The Ladies of the Convict Ship Sub‑Committee supplied the convicts "with various articles of clothing, besides haberdashery, materials for needle‑work, and knitting, (in order to afford employment during the voyage) and with books of instruction, comprehending that most blessed book whose value the Committee are anxious should be rightly appreciated — the Holy Scriptures." It is unclear how many of the 180 female convicts contributed to the quilt (it has been speculated to be around 29) but by the end of the journey the project had been successfully completed.

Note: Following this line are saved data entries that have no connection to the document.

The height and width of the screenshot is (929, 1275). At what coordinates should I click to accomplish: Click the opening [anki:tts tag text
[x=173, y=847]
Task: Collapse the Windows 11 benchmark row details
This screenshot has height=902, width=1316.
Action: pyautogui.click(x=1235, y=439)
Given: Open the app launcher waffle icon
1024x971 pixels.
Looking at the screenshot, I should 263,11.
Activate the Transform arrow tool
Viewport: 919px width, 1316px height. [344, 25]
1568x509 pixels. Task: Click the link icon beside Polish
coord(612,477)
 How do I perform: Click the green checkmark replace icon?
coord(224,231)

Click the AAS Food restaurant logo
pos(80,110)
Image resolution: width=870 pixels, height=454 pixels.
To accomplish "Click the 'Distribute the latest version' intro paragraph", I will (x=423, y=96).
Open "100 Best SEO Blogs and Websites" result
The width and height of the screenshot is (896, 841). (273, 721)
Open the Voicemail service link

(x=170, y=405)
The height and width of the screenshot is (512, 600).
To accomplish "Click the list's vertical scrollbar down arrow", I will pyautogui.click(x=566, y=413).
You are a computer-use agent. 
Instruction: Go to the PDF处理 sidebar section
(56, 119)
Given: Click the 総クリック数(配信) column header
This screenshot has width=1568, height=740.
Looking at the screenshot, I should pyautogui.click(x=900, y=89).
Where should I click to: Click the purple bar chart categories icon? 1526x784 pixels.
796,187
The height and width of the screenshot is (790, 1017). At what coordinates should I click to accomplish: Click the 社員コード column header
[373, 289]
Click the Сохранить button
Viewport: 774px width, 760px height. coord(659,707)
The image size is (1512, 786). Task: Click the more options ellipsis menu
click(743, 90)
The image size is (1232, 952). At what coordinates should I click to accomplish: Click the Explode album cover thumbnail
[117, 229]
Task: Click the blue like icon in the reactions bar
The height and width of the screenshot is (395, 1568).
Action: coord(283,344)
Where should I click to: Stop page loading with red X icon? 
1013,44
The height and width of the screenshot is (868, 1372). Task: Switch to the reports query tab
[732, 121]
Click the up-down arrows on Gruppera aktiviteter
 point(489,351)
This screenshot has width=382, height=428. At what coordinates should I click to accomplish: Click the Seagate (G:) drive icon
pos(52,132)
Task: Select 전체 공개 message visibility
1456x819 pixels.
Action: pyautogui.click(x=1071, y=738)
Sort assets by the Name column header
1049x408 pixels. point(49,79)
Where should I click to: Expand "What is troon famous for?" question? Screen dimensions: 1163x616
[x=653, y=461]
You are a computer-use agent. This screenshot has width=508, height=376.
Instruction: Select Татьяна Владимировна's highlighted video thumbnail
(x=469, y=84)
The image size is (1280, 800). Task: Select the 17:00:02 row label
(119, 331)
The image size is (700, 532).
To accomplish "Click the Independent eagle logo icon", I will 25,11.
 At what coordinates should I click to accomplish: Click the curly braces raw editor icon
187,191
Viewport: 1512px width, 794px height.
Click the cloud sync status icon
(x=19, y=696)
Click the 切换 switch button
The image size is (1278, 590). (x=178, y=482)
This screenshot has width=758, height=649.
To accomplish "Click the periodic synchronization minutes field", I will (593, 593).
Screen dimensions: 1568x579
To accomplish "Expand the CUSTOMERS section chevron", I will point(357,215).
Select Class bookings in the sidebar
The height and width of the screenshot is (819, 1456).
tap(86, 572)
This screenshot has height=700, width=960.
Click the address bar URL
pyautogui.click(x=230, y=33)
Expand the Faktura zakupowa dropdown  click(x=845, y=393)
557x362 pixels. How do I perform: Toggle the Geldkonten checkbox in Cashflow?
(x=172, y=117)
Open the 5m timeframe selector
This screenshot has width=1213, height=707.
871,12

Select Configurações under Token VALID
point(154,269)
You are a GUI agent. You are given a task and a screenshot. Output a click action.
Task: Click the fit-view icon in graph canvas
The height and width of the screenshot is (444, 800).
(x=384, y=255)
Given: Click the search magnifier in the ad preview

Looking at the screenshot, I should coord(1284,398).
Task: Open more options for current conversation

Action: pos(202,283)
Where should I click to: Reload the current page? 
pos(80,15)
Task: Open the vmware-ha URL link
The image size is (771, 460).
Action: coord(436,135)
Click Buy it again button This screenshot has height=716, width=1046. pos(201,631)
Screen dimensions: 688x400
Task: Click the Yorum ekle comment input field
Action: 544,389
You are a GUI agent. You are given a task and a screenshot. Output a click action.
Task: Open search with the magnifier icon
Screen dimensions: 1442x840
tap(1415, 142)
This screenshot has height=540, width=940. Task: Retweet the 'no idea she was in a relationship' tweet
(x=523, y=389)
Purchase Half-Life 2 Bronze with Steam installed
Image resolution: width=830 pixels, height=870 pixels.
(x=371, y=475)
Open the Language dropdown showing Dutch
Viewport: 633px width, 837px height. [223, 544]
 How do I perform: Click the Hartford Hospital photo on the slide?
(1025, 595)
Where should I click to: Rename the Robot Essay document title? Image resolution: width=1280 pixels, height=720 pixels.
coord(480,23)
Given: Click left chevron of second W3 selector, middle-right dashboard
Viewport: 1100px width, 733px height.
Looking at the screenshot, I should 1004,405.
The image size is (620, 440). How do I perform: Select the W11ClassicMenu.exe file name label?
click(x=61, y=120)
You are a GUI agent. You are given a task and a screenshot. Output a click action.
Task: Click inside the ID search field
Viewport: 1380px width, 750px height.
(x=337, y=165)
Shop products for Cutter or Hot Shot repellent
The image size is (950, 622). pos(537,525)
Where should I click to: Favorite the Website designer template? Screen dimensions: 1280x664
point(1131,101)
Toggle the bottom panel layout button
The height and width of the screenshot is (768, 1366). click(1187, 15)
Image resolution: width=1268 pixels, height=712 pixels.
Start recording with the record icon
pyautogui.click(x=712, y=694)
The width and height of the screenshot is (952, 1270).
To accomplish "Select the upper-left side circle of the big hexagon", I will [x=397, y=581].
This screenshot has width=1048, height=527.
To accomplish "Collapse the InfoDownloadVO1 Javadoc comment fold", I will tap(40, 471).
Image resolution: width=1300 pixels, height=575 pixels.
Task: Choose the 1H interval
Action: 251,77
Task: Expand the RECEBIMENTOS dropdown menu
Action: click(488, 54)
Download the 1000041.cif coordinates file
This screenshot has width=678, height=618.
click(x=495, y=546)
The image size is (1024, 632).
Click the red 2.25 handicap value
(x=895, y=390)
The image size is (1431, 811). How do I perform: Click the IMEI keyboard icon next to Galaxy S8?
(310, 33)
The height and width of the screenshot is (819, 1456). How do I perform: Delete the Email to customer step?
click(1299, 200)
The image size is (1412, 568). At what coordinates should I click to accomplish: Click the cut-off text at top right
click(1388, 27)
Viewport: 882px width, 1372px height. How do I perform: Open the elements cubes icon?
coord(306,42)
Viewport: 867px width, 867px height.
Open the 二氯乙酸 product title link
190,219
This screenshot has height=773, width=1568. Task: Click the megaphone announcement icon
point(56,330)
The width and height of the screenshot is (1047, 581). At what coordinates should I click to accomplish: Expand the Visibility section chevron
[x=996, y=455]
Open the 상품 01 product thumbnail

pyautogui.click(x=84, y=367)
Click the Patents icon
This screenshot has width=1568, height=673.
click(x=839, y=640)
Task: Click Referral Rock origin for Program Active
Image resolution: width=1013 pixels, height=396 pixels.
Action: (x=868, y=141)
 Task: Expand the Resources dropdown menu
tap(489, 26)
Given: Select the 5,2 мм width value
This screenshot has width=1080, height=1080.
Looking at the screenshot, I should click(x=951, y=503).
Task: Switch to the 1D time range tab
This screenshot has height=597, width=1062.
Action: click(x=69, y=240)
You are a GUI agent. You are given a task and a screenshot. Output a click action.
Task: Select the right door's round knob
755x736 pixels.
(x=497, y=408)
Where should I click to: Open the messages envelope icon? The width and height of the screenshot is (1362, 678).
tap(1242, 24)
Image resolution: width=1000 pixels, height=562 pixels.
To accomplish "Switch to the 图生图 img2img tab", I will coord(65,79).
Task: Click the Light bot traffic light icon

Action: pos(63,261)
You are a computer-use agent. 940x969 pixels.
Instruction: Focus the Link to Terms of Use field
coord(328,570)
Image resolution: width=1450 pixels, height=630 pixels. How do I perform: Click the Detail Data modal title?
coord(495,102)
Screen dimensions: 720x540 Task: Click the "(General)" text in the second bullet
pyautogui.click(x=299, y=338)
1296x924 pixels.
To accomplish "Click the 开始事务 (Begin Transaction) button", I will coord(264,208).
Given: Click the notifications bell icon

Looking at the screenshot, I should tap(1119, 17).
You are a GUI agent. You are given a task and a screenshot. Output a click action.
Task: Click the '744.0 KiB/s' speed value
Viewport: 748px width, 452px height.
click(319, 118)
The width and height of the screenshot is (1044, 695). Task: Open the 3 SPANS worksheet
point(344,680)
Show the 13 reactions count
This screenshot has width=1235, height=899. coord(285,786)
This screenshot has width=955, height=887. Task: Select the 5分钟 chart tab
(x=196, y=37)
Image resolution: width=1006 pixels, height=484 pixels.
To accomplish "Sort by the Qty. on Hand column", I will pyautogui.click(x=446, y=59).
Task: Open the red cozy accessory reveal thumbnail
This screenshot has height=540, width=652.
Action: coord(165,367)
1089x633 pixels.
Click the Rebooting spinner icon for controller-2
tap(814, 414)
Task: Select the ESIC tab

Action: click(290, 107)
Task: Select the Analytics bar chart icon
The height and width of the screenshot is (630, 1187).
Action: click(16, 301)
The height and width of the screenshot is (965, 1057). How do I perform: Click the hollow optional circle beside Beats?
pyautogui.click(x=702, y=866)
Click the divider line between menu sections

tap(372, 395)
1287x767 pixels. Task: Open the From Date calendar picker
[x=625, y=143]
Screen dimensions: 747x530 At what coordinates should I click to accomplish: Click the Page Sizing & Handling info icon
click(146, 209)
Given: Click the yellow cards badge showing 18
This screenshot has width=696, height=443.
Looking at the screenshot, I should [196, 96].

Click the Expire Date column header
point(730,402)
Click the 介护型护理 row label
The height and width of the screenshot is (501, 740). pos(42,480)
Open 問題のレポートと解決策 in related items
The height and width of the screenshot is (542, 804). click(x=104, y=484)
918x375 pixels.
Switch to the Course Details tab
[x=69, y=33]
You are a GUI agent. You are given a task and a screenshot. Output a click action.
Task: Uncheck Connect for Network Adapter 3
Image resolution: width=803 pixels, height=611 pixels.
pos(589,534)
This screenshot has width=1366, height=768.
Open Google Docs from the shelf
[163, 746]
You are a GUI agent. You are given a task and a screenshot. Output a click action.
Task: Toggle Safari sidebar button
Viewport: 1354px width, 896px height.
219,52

The Rajah arrived in Hobart on 19 July 1841. The Hobart Town Courier reported "The female prisoners brought out in this ship appear to be of a much better character than usual; their behaviour during the voyage was very good, doubtless in a great degree the result of the indefatigable care which appears to have been exercised both with reference to their morality and physical comfort."

Four days after the Rajah arrived, the ship was visited by Lieutenant-Governor Sir John Franklin and his wife Lady Jane Franklin. Lady Franklin recorded the visit in her diary, stating that Hayter and the convicts presented them with a quilt made during the voyage.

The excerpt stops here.